• _Goal of the exercise_: Images are not part of the copy; transcribe all the data exactly.
Available records Block Start
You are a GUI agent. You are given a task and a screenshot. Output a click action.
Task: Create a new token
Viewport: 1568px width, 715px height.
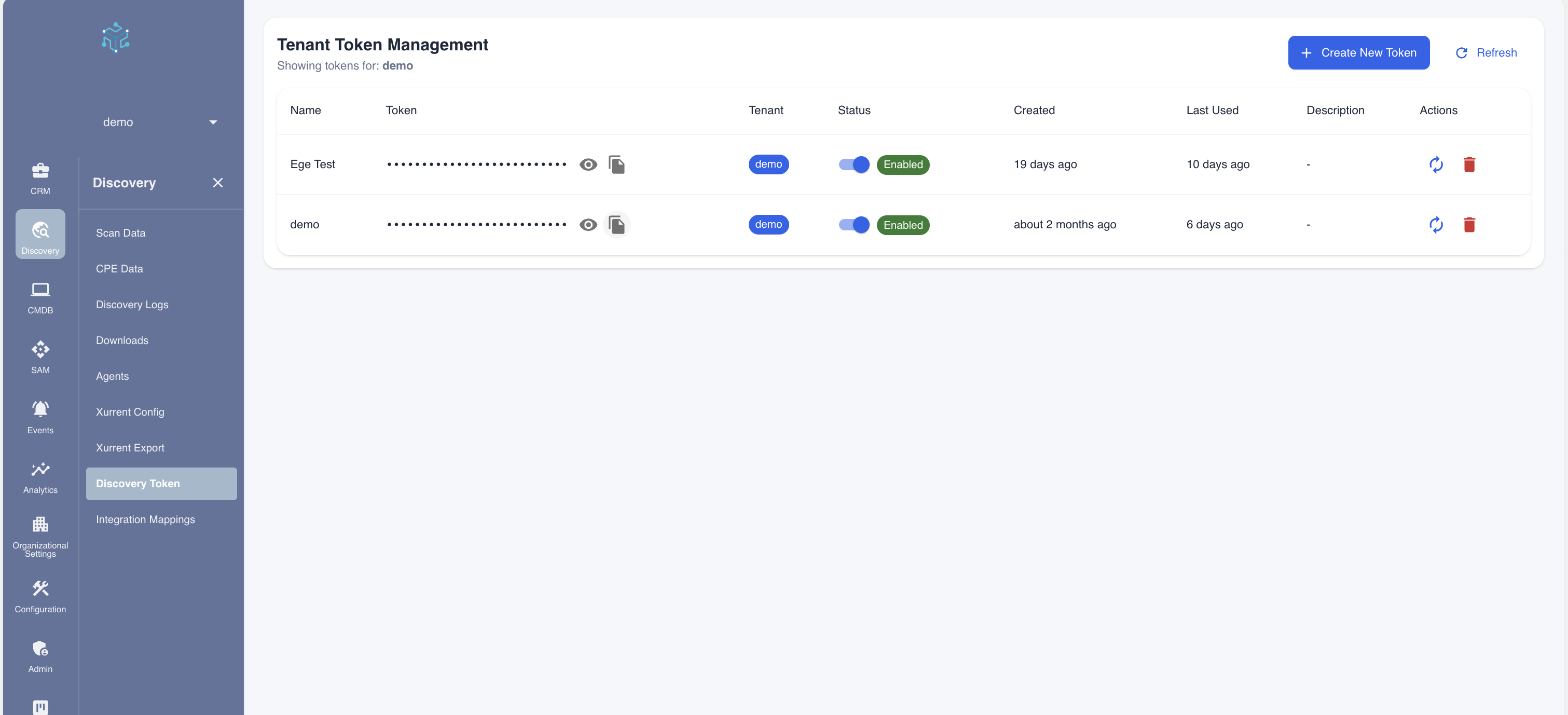point(1358,52)
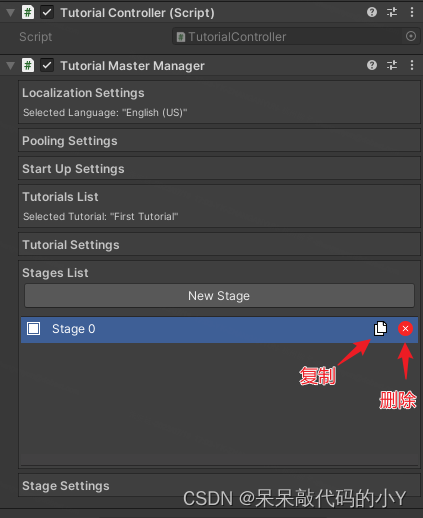Open the Tutorial Settings section
Viewport: 423px width, 518px height.
[x=219, y=245]
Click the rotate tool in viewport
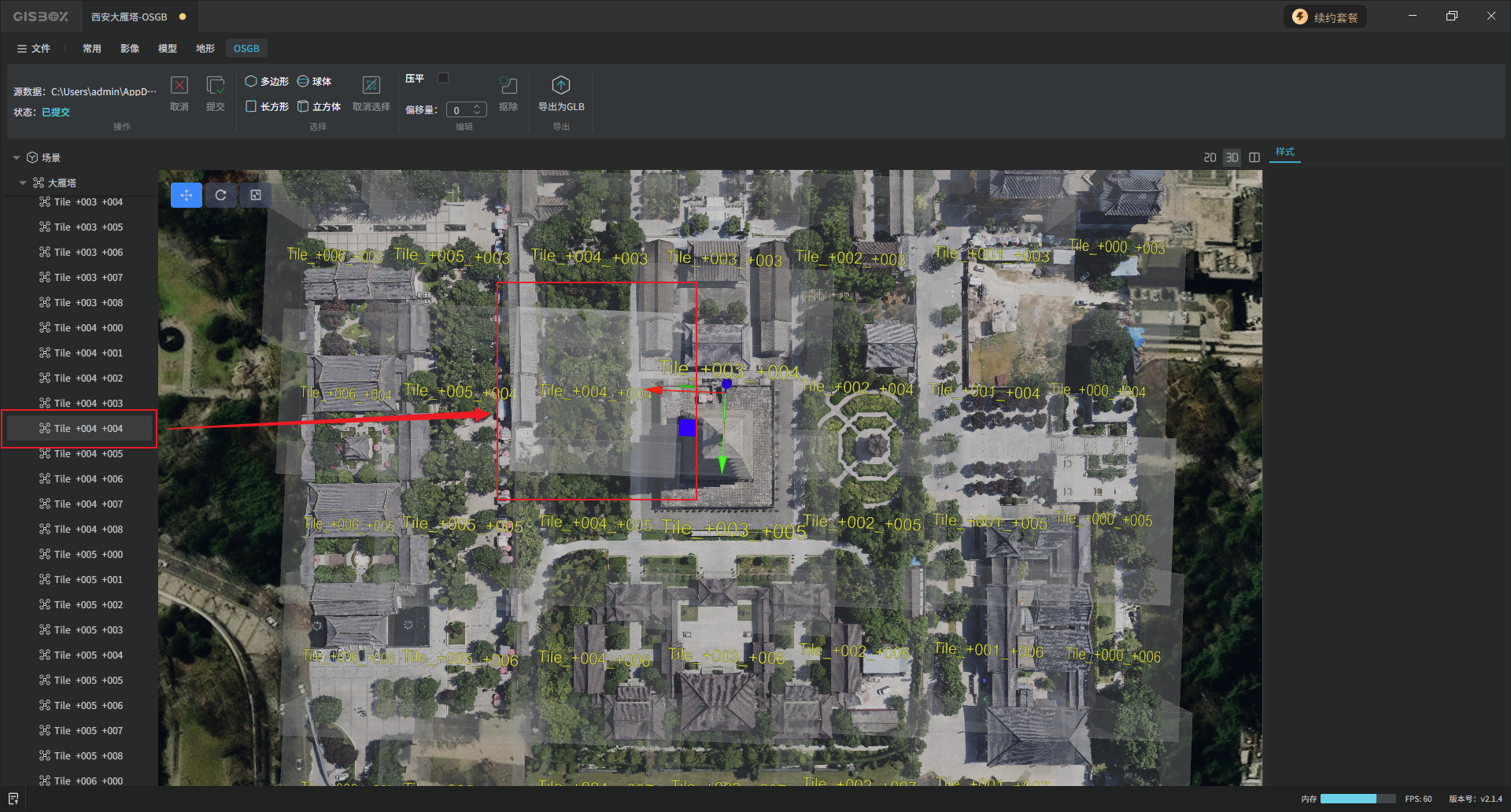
Available records Block End
• _Response to this task_:
You are a GUI agent. You are given a task and a screenshot. Output a click action.
Task: Create a new token
Viewport: 1568px width, 715px height.
point(1358,52)
Open the Tutorial Settings section
Viewport: 423px width, 518px height.
[x=219, y=245]
Click the rotate tool in viewport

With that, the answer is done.